The coach’s loyalty to and belief in Boyle is equally maddening. The 39-year-old has had an illustrious NHL career, but he had all of it somewhere else. Boyle has been a below average player throughout his two years on Broadway. Hired to transport the puck and run the power play, he failed so miserably at those assignments that the Rangers felt the need to trade a first-rounder and their best forward prospect (Anthony Duclair) to get someone else (Keith Yandle) to do the jobs for which Boyle had been hired eight months earlier.
Boyle has been on the ice for one five-on-four PPG since Christmas (on Feb. 17) covering 87:39 during the regular season and 11:36 this series. Yet he is the solution? Come on. And let’s agree not even to mention his typical olé approach to defense when Eric Fehr barreled past him (and J.T. Miller) to bury a bad rebound to give the Penguins a 1-0 lead 69 seconds into Game 4.
Still, though, Boyle and Diaz would be third-pair defensemen and second-unit power play people. If the Rangers are going to stay alive and give themselves any chance of becoming the first team in NHL history to overcome a 3-1 series deficit three straight years (a year after becoming the first team in league history to pull off the feat two years in a row), their best players have to be significantly better.
And that means:
1. Henrik Lundqvist
You probably would have to go back to, what, 2009 in the first round against Washington, to find a time when the franchise goaltender was as deficient, complicit in a dreadful effort, and unable to give his team a chance to win as Thursday night’s Game 4, in which he suffered an inglorious hook 6:04 into the second period to cap an inglorious performance.

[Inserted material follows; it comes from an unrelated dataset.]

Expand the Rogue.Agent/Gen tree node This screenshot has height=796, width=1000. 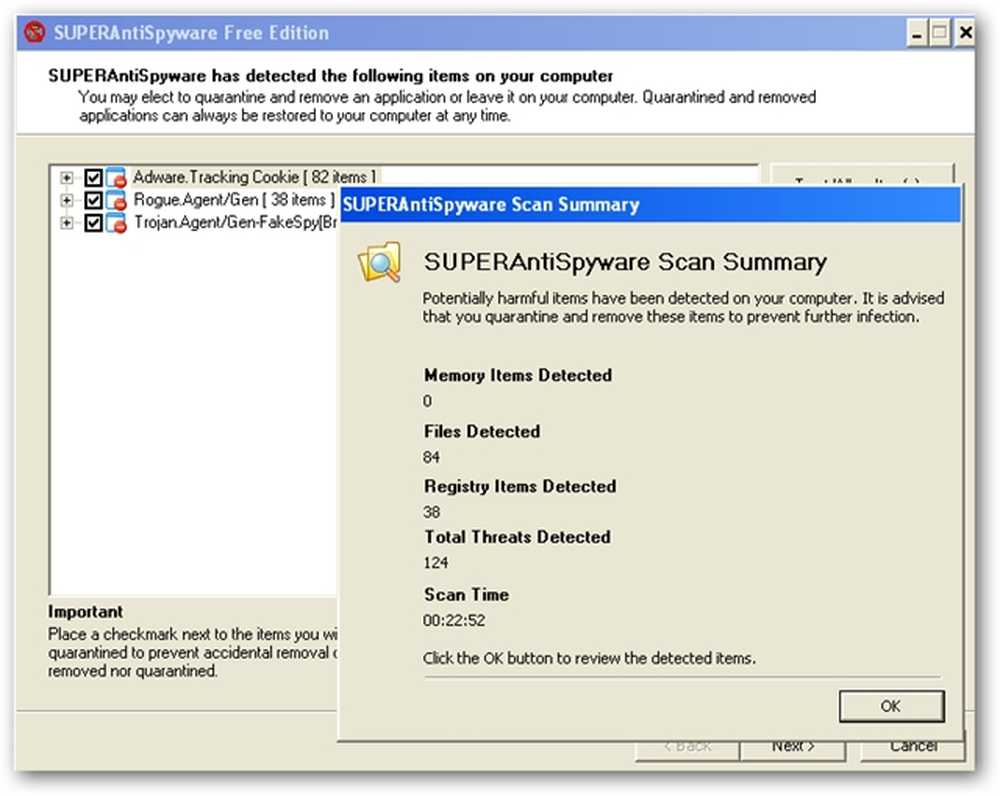(66, 200)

The Rangers have no hope of winning unless Lundqvist is the best player on the ice, as he was in last Saturday’s 4-2 Game 2 victory. Heavy lies the burden, but it is one the King has embraced throughout his career. Win or lose, it would be shocking if the proud (and somewhat humbled) 34-year-old is not at the top of his game for this one.
2. Derick Brassard
Big Game Brass made an 18-second appearance in Game 2, winning the offensive zone draw to start the sequence on which Keith Yandle got the game-tying 1-1 goal and then scoring on a breakaway soon after for a 2-1 lead. Otherwise, Brassard has lived life on the perimeter and has been unable to find open ice on the power play from which to unleash the best shot on the team.
3. Eric Staal
The deadline acquisition was able to create some open ice back in the middle in Game 4, but the line still reads 0-0-0. Moreover, Staal has been on the ice for eight Pittsburgh goals (three at five-on-five; two empty-netters; two PPG’s and one shorthander) and none for the Rangers.
4. Rick Nash
The team’s best forward in Game 3 was no factor at all in the next one. The Rangers need a 2015 Tampa Bay Game 6 (1-3-4) from Big 61, for whom every game now becomes potentially his last in a Blueshirt.
5. Mats Zuccarello
Hasn’t been able to stick his nose in, win battles and retrieve pucks. Nor has the Norwegian been able to get under the Penguins’ skin. Biggest quandary of year is how and why Zuccarello and Brassard lost the chemistry they had combined to create over the last two seasons.
6. Marc Staal/Kevin Klein
Staal — dominant in the Game 2 victory — has been on for six of the Penguins’ seven PPG’s (and for 10 of their 15 overall) while Klein — horrid on Thursday in New York — has been on for five. These two simply have to be stiffer both individually and as a pair.
7. Keith Yandle
The Yandy Man is the quarterback of the power play, whose deficient entries and rambling possession work have amounted to 0-for-16 five-on-four.